Part 31

5K 250 20
                                    

Makasih buat semua Read, Vote dan komennya ya 😚😚😚😚 ....

Enjoy♡♡♡♡
****

"Tante Adel ... Om Devo," Adhela bergegas bangkit dari tempat duduknya, menghampiri Arthur yang berdiri di ambang pintu. Dadanya naik turun seperti habis dikejar sesuatu.

"Ada apa sama Om Devo?" tanya Adhela berusaha menyembunyikan perasaan khawatir, Arthur menarik lengan Adhela ke arah dapur. Tepat di dapur Adhela menyaksikan Devo yang mengambil cup pop mie di tangan kanannya, hati Adhela mencelos melihat Devo yang masih berusaha tidak merepotkan Adhela.

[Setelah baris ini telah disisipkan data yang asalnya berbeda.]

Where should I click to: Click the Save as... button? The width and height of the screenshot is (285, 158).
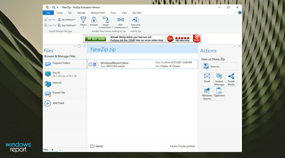click(x=219, y=66)
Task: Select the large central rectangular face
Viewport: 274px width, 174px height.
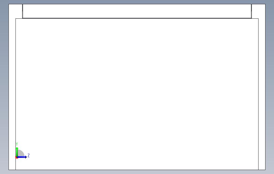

"Kak, biar Adhela aja yang buat. Kakak jangan banyak gerak," kata Adhela seraya menuntun Devo untuk duduk di atas meja makan, baru Devo membuka mulut untuk protes Adhela menggeleng menolak alasan apapun itu, alhasil Devo hanya mengangguk pasrah duduk manis di meja makan menyaksikan Adhela memasak sesuatu untuk dirinya, senyuman tak lepas dari wajah Devo.

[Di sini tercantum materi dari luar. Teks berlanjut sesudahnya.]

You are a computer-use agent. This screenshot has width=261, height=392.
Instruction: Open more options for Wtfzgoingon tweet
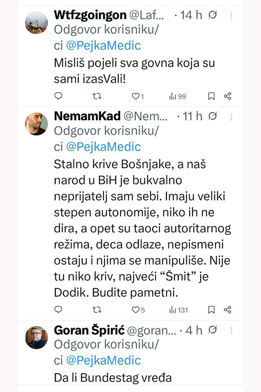[x=231, y=16]
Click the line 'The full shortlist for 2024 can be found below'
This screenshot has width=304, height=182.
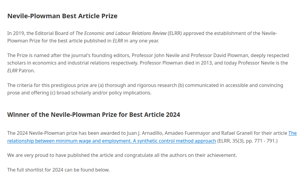click(59, 170)
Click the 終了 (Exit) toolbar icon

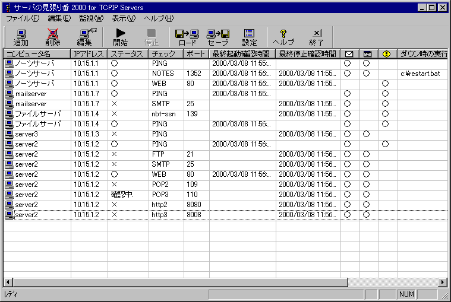pyautogui.click(x=317, y=37)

Jika dengan sakit Devo bisa terus bersama Adhela maka Devo rela sakit tiap hari hanya untuk dekat dengan Adhela, Devo merindukan gadisnya itu. Pokoknya sekarang Devo harus menyelesaikan masalahnya sekarang juga, dia tidak mau terus berlarut-larut dalam masalah. Masalahnya dengan Syafira dan Reza selesai, mereka berdua kini telah bersama tentunya tanpa sepengetahuan Adhela dan siswa di sekolah.

"Dhel ...," panggil Devo, Adhela berbalik menatap Devo mangangkat alisnya.

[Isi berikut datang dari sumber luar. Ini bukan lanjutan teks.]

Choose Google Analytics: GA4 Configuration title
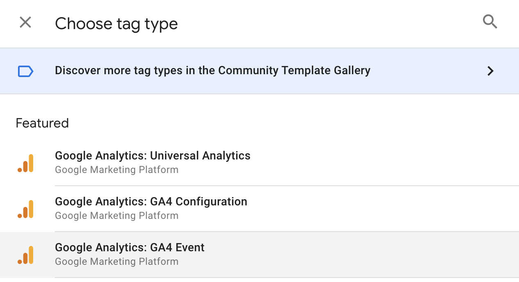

"Kok makin cantik?" tanya Devo disertai kekehannya, Adhela menggeleng. Masih sakit saja masih saja bisa merayu bagaimana jika sehat? Seperti ini kah ketua osis sekolahnya? Penuh dengan bualan dan rayuan, seharusnya Adhela luluh hanya saja gadis ini sangat keras kepala sulit memaafkan orang lain.

"Apa sih gombal, masih sakit aja masih bisa rayu-rayu cewek," kata Adhela kembali menyibukan diri dengan aktifitasnya, nggak baik mendengarkan celotehan Devo yang tanpa arah dan tujuan.

"Namanya juga usaha," kata Devo seraya mengulum senyum Adhela hanya menggelengkan kepalanya, dasar Devo mulaikan tingkahnya.

"Dhel gimana? Sama perasan cintanya? Udah bisa rasain?" tanya Devo santai, Adhela diam.

Jangankan soal perasaan cintanya, tau saja yang seperti apa itu cinta enggak. Adhela menuangkan buburnya ke mangkuk yang telah disediakan, bubur polos yang hanya berisikan garam untuk penyedap tanpa campuran lain.

"Maaf kalo nggak enak," kata Adhela, Devo mengangguk lalu tersenyum.

Arthur duduk di samping Devo menatap mangkuk yang berada di depan adik dari ayahnya itu dengan rasa penasaran, matanya berbinar. Dia mau mencoba makanan yang omnya makan itu, hanya saja Arthur tidak cukup berani untuk memintanya kepada Devo.

Sadar dengan sikap Arthur, Adhela memberikan semangkuk bubur yang sama kepada Arthur. "Makasih Nte," kata Arthur dengan senyum sumringah dibalas dengan anggukan dan senyuman tulus dari Adhela.

Sebenarnya Adhela rindu dengan semua yang berhubungan dengan Devo, Adhela bahkan lebih merasa nyaman tinggal di sini dibanding rumahnya. Rumah orang tuanya kali ini serasa asing, berbeda dengan rumah yang saat ini Adhela kunjungi rasanya sudah seperti rumah sendiri.

"Kenapa? Kangen kan sama rumah dan isinya?" Adhela hanya tersenyum menanggapi pertanyaan Devo.

Devo menyingkirkan mangkuk buburnya, matanya fokus menatap Adhela. Gadis yang selama ini Devo rindukan, gadis yang selalu menghindarinya. Gadis yang selalu membuat Devo uring-uringan sendiri, gadis pertama yang selalu memenuhi otaknya.

"Dhel, seberapa jauh pun kamu pergi. Tujuan akhir kamu ya tetep rumah kamu."

"Rumah aku ya di jalan Army kak," sahut Adhela.